* The task
Each entry below should be printed exactly, with every image left out.

* Stored data
····················

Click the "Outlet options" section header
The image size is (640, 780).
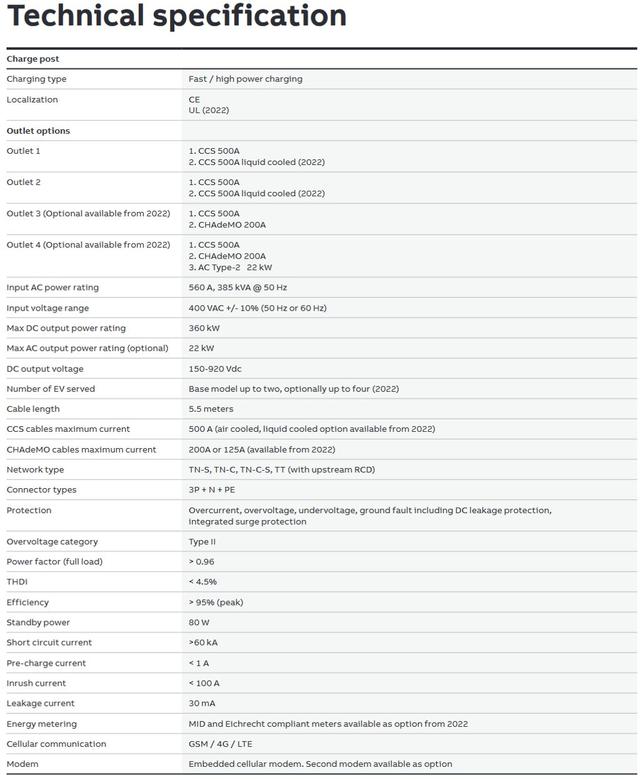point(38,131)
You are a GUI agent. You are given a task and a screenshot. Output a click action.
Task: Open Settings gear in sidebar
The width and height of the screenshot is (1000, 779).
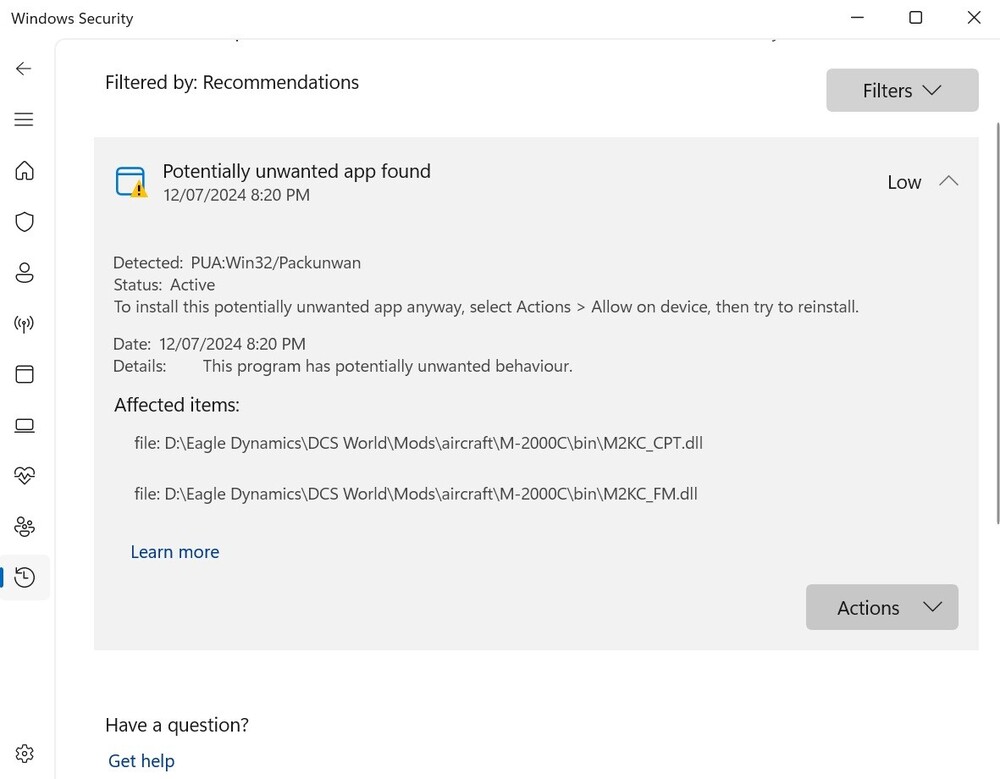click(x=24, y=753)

····················

* Task result
Click the "Outlet options" section header
The image size is (640, 780).
point(38,131)
You are a GUI agent. You are given a task and a screenshot. Output a click action.
Task: Open Settings gear in sidebar
The width and height of the screenshot is (1000, 779).
click(x=24, y=753)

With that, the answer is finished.